[Gluster-users] ganesha.nfsd process dies when copying files

Fri Aug 10 12:08:57 UTC 2018

Hey all!

I am playing around on my computer with setting up a virtual mini-
cluster of five VM's:

1x router
1x client
3x Gluster/NFS-Ganesha servers

The router is pfSense, the client is Xubuntu 18.04 and the servers are
CentOS 7.5.

I set up the cluster using 'gdeploy' with configuration snippets taken
from oVirt/Cockpit HCI setup and another snippet for setting up the
NFS-Ganesha part of it. The configuration is successful apart from some
minor details I debugged but I'm fairly sure I haven't made any obvious
misses.

All of the VM's are registered in pfSense's DNS, as well as the VIP's
for the NFS-Ganesha nodes, which works great and the client have no
issues with resolving any of the names.

hv01.localdomain	192.168.1.101
hv02.localdomain	192.168.1.102
hv03.localdomain	192.168.1.103
hv01v.localdomain	192.168.1.110
hv02v.localdomain	192.168.1.111
hv03v.localdomain	192.168.1.112

The cluster status is HEALTHY accoring to
'/usr/libexec/ganesha/ganesha-ha.sh' before I start my tests:

client# mount -t nfs -o vers=4.1 hv01v.localdomain:/data /mnt
client# dd if=/dev/urandom of=/var/tmp/test.bin bs=1M count=1024
client# while true; do rsync /var/tmp/test.bin /mnt/; rm -f
/mnt/test.bin; done

Then after a while, the 'nfs-ganesha' service unexpectedly dies and
doesn't restart by itself.
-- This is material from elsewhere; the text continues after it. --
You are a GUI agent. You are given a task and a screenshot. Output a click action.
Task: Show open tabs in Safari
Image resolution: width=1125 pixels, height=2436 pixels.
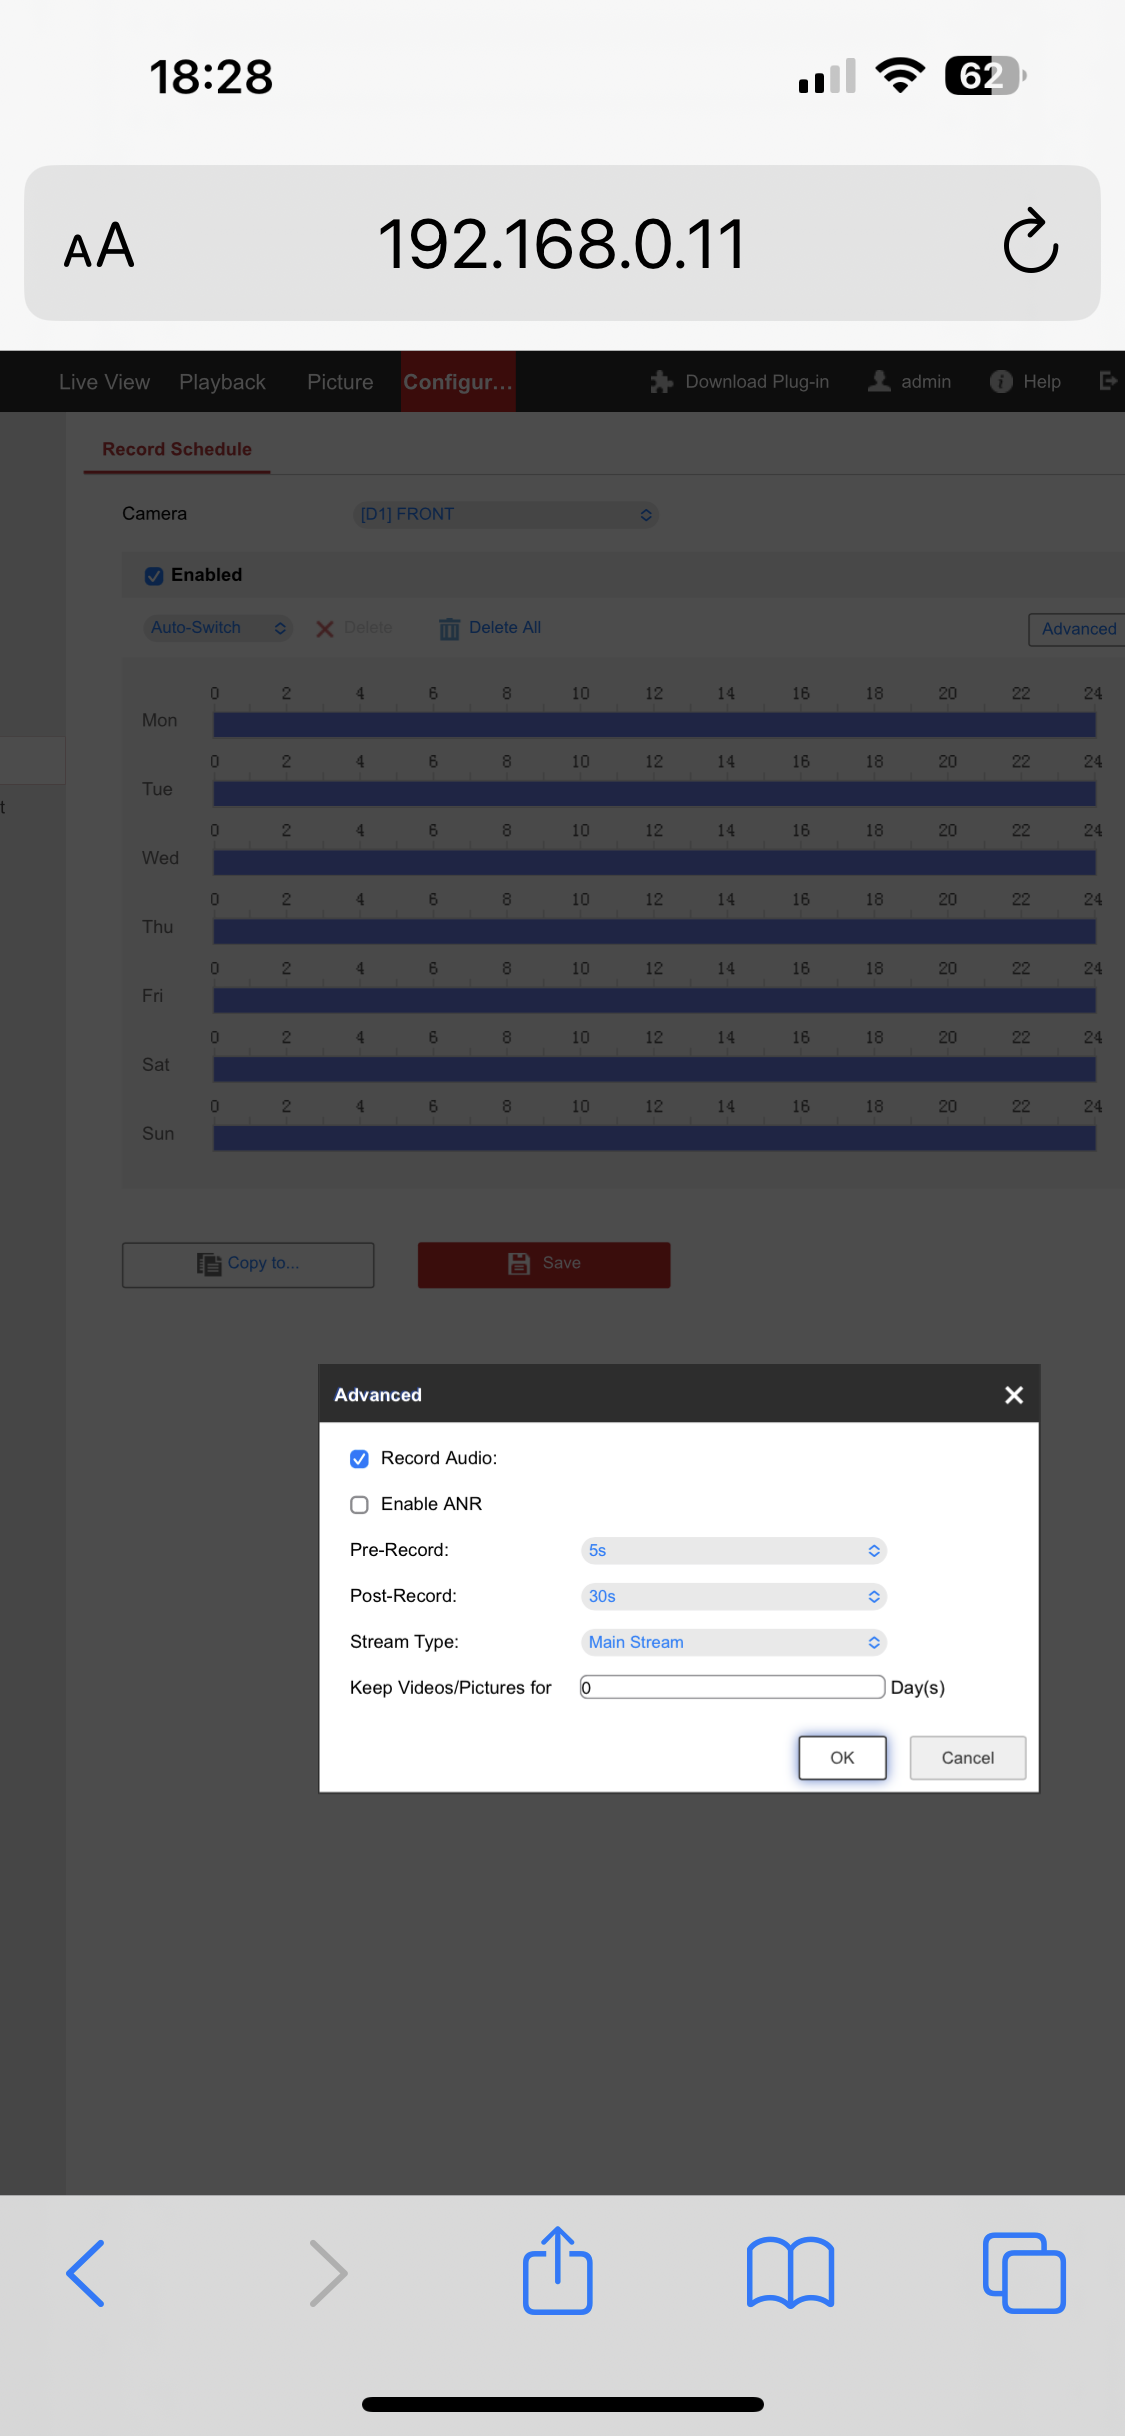point(1024,2272)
The copy loop gets picked up after a while
on 'hv02' until history repeats itself until all of the nodes' 'nfs-
ganesha' services are dead.

With normal logs activated, the dead node says nothing before dying;
sudden heart attack syndrome- so no clues there, and ones remaining
only says they've taken over...

Right now I'm running with FULL_DEBUG which makes testing very
difficult since the throughput is down to a crawl. Nothing strange
about that, just takes a lot more time to provoke.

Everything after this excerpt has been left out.